== Recorded data

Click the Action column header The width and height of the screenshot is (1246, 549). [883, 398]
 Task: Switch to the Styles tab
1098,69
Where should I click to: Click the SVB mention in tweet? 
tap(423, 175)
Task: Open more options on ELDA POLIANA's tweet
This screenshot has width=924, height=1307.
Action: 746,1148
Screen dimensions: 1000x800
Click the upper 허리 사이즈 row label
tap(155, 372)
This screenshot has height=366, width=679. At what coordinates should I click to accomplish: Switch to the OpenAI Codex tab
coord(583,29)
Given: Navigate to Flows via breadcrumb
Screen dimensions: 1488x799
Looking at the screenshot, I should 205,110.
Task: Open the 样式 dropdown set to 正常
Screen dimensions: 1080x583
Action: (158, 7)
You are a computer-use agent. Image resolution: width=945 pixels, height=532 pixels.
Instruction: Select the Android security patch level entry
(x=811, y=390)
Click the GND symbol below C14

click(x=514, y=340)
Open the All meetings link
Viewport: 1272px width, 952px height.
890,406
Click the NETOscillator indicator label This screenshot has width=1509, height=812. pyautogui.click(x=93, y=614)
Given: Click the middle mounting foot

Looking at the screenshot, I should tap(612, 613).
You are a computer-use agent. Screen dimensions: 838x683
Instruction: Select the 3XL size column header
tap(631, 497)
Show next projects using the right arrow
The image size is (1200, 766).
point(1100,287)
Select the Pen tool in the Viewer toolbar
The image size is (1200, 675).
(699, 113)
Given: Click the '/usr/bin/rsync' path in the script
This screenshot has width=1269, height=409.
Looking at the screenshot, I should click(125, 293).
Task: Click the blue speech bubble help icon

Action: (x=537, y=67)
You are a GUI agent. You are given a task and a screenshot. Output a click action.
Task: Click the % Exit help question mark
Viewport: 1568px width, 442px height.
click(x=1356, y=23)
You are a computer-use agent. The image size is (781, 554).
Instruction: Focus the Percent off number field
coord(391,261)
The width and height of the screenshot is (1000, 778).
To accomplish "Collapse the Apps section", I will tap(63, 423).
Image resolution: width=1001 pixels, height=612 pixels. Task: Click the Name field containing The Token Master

====

* **What is needed**
Write every entry out again exactly.

* **Answer area**
Click the Action column header The width and height of the screenshot is (1246, 549). [883, 398]
 Task: Switch to the Styles tab
1098,69
Where should I click to: Click the SVB mention in tweet? 
tap(423, 175)
Task: Open more options on ELDA POLIANA's tweet
This screenshot has width=924, height=1307.
Action: 746,1148
Screen dimensions: 1000x800
Click the upper 허리 사이즈 row label
tap(155, 372)
This screenshot has height=366, width=679. At what coordinates should I click to accomplish: Switch to the OpenAI Codex tab
coord(583,29)
Given: Navigate to Flows via breadcrumb
Screen dimensions: 1488x799
Looking at the screenshot, I should 205,110.
Task: Open the 样式 dropdown set to 正常
Screen dimensions: 1080x583
Action: (158, 7)
You are a computer-use agent. Image resolution: width=945 pixels, height=532 pixels.
Instruction: Select the Android security patch level entry
(x=811, y=390)
Click the GND symbol below C14

click(x=514, y=340)
Open the All meetings link
Viewport: 1272px width, 952px height.
890,406
Click the NETOscillator indicator label This screenshot has width=1509, height=812. pyautogui.click(x=93, y=614)
Given: Click the middle mounting foot

Looking at the screenshot, I should tap(612, 613).
You are a computer-use agent. Screen dimensions: 838x683
Instruction: Select the 3XL size column header
tap(631, 497)
Show next projects using the right arrow
The image size is (1200, 766).
point(1100,287)
Select the Pen tool in the Viewer toolbar
The image size is (1200, 675).
(699, 113)
Given: Click the '/usr/bin/rsync' path in the script
This screenshot has width=1269, height=409.
Looking at the screenshot, I should click(125, 293).
Task: Click the blue speech bubble help icon

Action: (x=537, y=67)
You are a GUI agent. You are given a task and a screenshot. Output a click action.
Task: Click the % Exit help question mark
Viewport: 1568px width, 442px height.
click(x=1356, y=23)
You are a computer-use agent. The image size is (781, 554).
Instruction: Focus the Percent off number field
coord(391,261)
The width and height of the screenshot is (1000, 778).
To accomplish "Collapse the Apps section", I will tap(63, 423).
Image resolution: width=1001 pixels, height=612 pixels. Task: Click the Name field containing The Token Master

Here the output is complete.